A short walk and we are out in the lazy Sunday traffic.

Trip to the Jade Market, which has become a bit touristy, a lot actually, but is still interesting. Open only on weekends from 10 to 6 in the evening.

Mostly jewels, lots of handicraft and even live anumals, like a few friendly parrots.

Many coins from the Qing dynasty are available, a souvenir full of history. Some may be fakes, but they are quite common and cheap, I don't think it would pay to mint fakes.

In the end I bought a pair of jade earrings from the Qing dynasty for my wife. They dynasty reigned for almost 300 years so it's hard to date the stuff, but it does not really matter.

The most interesting encounter is with a Tibetan couple who came to Taiwan 11 years ago. In broken English, they tell us their stories and show us their wares. They did not feel safe in Tibet and decided to leave, but it was not clear to me why they decided to come to Taiwan. I did not want to be intrusive and did not ask.

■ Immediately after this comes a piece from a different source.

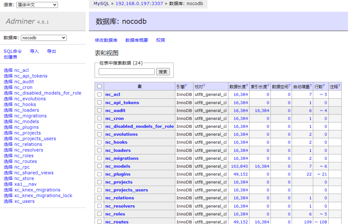Click 创建表 to create a new table
Viewport: 354px width, 224px height.
[x=11, y=57]
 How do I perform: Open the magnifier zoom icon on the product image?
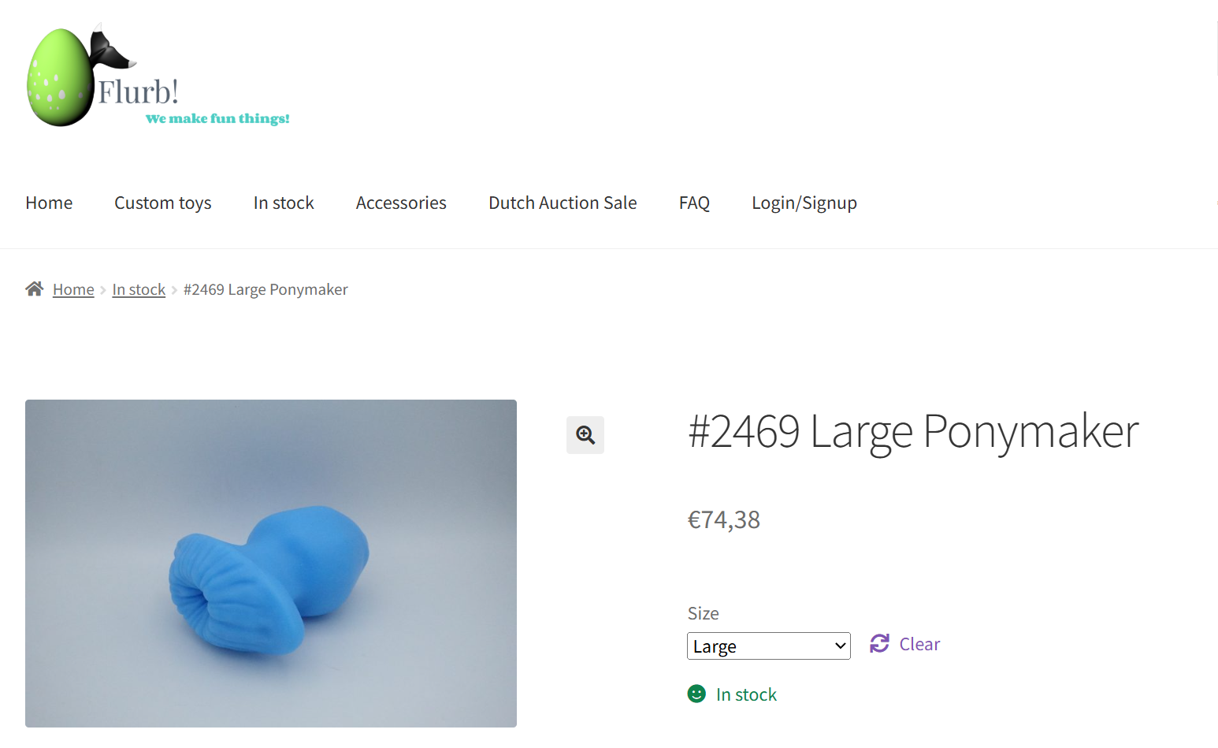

I bought a curiously intriguing red Buddha carved in I am not sure what. Maybe some resin or perhaps animal bone.

Funny that they only take cash everywhere in the market. I did not expect Taiwan to be so backward. In any similar market in China these days everyone, including illiterate farmers, would accept electronic payments.

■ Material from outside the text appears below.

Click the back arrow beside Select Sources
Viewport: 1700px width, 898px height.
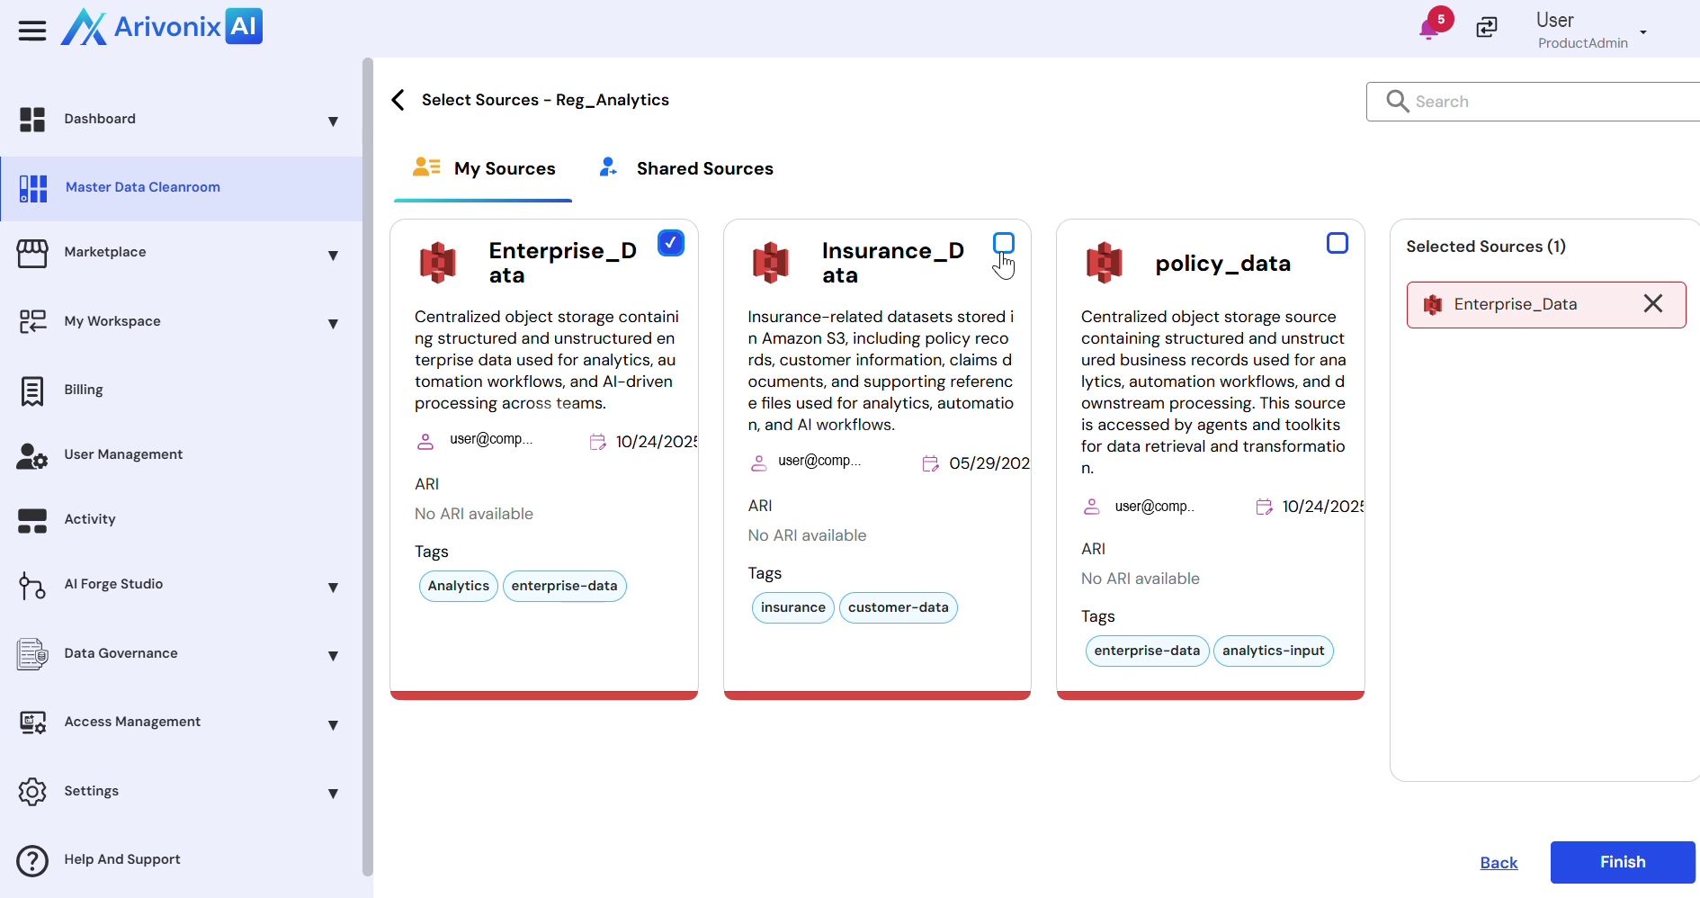[398, 100]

Liaoning night food market for dinner. Taipei is famous for its night markets, again it can be a touristy experience but the food is good and generally cheap.

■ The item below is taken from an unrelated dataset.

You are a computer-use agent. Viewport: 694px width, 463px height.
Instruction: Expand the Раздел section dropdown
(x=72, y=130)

Tonight for me it's goose intestine with chili, ginger and spring onion. All washed down with cool local beer.


Followed by pig blood curd soup. Usually we have our soups first, but you can't really plan a meal at a night market in Taiwan, it depends what you stumble into first.




04 February 2019

Peleliu island, Republic of Palau

My third time on this small island whose sand is soaked with history. Today for the first time with my wife. In between dives we took a walk around the pier, where we quickly ate some snacks and took a shower.

No time to do a full tour of the island so we were just taking a short walk ashore when a stocky man driving a pick-up truck approached us and asked how long we were staying on the island. 

I told him no more than a half-hour and he offered to show us the wreck of a Japanese Zero that had been downed nearby and the airstrip for which so many people had died.

500 people live on the island now, but boats of tourists come from Koror every day to restock a couple of minimarkets. Other than that, locals have to boat to the capital for shopping.

We can see a small house, nothing special but the building is proudly announced by signs and photos as the house where the Japanese Emperor and Empress rested during their visit to Palau and Peleliu on 9 April 2015.

The photos of the imperial visit show the couple, meeting local elders and children, and of course paying tribute to the fallen soldiers of both sides, Japanese and American.

There are two mausoleums on the island a Shinto for the Japanese and one for the Americans, though both sides, I am told, retrieved their dead to be buried in their respective homeland.

Peleliu offers better dive sites than Palau, I wish we had spent more time here. But I fear the liveaboard skipper wanted to save fuel...





















In the final dive of the day an incredible encounter with a leopard shark.